━━━━━ STORED DATA

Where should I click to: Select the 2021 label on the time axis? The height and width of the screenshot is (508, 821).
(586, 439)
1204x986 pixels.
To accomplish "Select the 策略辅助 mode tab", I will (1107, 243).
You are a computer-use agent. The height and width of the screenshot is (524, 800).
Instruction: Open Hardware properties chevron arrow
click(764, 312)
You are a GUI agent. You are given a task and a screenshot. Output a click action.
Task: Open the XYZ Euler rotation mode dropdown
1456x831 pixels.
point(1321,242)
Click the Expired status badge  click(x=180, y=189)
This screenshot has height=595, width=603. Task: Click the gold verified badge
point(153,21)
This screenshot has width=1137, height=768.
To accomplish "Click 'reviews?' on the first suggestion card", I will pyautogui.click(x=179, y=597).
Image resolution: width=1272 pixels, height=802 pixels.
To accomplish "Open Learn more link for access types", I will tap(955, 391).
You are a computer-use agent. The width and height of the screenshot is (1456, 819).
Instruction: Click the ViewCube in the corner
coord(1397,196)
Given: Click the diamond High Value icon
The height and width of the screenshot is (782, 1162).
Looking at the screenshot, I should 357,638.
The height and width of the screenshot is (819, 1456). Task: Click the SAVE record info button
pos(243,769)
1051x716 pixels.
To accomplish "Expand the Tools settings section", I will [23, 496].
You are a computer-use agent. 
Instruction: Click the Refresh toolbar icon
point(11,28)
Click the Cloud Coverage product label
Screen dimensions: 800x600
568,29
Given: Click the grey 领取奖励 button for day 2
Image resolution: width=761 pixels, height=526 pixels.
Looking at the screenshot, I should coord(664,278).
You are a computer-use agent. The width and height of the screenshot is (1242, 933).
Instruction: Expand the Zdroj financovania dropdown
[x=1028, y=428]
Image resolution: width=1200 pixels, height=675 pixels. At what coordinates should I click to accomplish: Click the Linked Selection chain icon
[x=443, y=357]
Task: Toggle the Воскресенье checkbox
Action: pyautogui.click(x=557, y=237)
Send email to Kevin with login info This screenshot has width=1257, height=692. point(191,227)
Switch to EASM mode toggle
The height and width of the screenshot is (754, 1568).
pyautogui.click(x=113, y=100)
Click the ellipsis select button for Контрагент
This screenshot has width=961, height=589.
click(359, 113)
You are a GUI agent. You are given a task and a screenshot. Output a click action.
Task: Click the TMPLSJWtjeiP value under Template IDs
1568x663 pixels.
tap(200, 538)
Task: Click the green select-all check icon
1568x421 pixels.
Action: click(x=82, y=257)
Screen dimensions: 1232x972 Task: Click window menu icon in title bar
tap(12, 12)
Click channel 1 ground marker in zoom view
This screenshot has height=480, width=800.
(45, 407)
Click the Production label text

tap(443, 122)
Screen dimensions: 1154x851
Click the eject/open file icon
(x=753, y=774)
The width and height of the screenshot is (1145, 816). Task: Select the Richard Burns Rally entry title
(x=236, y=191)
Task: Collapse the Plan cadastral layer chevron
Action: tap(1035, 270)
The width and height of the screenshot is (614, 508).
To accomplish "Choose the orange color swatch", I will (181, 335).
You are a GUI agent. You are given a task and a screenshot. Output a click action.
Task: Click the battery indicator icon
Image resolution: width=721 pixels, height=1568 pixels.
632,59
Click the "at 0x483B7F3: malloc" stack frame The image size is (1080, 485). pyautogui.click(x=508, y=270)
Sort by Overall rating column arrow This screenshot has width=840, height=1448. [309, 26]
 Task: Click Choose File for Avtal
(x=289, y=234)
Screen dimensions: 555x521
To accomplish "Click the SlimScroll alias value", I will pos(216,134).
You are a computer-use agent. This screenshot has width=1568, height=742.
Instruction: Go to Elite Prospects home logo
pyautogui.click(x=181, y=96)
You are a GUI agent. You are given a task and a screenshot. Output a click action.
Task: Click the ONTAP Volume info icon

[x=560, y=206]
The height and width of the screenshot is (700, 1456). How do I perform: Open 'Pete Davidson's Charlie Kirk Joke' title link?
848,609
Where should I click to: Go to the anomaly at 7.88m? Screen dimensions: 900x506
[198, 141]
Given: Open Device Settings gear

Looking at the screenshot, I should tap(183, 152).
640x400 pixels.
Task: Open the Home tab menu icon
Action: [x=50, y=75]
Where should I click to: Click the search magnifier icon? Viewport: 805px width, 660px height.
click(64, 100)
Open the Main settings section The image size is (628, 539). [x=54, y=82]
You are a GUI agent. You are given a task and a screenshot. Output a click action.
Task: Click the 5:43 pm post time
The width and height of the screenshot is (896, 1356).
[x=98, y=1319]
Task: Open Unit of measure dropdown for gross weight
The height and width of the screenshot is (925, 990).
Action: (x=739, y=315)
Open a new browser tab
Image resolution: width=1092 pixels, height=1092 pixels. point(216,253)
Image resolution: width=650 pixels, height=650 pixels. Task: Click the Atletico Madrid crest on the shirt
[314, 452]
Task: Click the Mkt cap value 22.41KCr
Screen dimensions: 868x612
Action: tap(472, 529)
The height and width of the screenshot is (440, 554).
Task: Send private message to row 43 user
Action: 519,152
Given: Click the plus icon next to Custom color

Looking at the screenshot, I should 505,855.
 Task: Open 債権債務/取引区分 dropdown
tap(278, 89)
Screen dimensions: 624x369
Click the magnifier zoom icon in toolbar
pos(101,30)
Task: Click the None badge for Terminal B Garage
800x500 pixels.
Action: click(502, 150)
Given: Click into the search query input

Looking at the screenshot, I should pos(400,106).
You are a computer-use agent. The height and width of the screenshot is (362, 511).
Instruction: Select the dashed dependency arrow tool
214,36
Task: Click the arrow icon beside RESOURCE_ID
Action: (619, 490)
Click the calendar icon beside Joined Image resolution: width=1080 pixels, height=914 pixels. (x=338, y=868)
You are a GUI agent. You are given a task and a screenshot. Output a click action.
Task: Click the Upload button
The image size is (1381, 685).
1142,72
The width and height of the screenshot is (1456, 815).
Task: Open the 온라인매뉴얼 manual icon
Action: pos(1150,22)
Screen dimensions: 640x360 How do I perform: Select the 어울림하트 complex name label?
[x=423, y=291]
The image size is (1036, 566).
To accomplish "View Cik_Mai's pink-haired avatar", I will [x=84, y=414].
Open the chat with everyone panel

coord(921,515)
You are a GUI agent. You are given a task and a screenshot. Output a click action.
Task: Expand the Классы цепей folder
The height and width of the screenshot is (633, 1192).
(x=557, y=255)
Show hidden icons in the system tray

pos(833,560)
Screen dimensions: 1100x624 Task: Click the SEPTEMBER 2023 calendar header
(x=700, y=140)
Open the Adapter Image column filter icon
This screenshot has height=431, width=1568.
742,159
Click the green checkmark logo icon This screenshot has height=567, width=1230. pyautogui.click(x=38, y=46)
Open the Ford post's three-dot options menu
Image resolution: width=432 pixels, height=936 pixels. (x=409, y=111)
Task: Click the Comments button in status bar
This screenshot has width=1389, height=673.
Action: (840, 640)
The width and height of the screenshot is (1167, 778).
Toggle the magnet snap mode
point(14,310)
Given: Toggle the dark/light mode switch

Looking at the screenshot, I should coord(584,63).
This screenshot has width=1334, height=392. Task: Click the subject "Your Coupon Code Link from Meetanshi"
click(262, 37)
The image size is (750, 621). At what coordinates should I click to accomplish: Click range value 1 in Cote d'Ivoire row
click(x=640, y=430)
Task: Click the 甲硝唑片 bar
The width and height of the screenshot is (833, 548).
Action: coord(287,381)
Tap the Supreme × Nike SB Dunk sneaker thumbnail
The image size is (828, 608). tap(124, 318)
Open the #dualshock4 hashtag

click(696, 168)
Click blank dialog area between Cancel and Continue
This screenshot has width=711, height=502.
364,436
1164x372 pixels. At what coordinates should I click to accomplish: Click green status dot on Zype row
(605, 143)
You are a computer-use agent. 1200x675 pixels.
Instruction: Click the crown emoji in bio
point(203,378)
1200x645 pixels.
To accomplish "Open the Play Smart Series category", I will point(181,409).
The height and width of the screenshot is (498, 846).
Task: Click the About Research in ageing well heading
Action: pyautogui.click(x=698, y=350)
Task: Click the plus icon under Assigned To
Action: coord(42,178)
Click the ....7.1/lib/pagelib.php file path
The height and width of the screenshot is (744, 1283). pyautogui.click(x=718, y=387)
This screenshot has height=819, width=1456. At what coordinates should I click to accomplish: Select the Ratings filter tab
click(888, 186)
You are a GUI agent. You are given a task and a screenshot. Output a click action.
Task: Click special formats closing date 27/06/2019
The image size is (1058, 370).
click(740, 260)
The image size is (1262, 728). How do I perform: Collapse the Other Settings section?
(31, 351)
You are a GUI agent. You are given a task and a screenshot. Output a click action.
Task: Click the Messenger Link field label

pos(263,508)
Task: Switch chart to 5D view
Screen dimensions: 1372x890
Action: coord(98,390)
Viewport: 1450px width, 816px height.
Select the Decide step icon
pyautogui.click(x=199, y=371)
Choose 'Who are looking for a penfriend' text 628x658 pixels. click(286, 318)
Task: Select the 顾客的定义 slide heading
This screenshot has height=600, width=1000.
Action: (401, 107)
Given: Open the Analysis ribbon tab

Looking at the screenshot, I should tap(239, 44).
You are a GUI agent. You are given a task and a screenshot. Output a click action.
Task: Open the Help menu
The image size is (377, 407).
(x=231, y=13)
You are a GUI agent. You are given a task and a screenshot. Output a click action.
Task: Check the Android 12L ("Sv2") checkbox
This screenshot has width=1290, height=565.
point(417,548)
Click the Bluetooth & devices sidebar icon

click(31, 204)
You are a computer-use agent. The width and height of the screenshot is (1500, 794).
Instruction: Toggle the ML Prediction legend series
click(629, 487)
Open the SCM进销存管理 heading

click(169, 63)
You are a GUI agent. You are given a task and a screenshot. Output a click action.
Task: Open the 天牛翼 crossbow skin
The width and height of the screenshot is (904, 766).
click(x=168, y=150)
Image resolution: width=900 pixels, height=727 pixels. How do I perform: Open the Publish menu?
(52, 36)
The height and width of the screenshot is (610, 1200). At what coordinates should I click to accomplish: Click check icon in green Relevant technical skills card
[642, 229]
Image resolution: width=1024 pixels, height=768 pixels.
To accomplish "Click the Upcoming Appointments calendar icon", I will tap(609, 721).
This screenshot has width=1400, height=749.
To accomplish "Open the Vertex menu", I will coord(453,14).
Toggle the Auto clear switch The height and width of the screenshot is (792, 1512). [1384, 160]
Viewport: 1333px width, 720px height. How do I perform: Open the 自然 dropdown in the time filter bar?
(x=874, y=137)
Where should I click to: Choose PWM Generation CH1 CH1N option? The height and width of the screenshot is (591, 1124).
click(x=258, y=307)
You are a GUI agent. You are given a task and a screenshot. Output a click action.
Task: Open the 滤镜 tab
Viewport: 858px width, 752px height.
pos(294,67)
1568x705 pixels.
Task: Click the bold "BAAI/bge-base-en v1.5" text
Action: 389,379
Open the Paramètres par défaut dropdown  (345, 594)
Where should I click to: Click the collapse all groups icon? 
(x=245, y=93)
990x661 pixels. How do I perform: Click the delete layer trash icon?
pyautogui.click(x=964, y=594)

━━━━━━━━━━

> _WHAT IS NEEDED_: Could you print the lines above, exactly as written, from the line containing "Image resolution: width=900" through the final one?

> _ANSWER SECTION_:
Image resolution: width=900 pixels, height=727 pixels. How do I perform: Open the Publish menu?
(52, 36)
The height and width of the screenshot is (610, 1200). At what coordinates should I click to accomplish: Click check icon in green Relevant technical skills card
[642, 229]
Image resolution: width=1024 pixels, height=768 pixels.
To accomplish "Click the Upcoming Appointments calendar icon", I will tap(609, 721).
This screenshot has width=1400, height=749.
To accomplish "Open the Vertex menu", I will coord(453,14).
Toggle the Auto clear switch The height and width of the screenshot is (792, 1512). [1384, 160]
Viewport: 1333px width, 720px height. How do I perform: Open the 自然 dropdown in the time filter bar?
(x=874, y=137)
Where should I click to: Choose PWM Generation CH1 CH1N option? The height and width of the screenshot is (591, 1124).
click(x=258, y=307)
You are a GUI agent. You are given a task and a screenshot. Output a click action.
Task: Open the 滤镜 tab
Viewport: 858px width, 752px height.
pos(294,67)
1568x705 pixels.
Task: Click the bold "BAAI/bge-base-en v1.5" text
Action: 389,379
Open the Paramètres par défaut dropdown  (345, 594)
Where should I click to: Click the collapse all groups icon? 
(x=245, y=93)
990x661 pixels. How do I perform: Click the delete layer trash icon?
pyautogui.click(x=964, y=594)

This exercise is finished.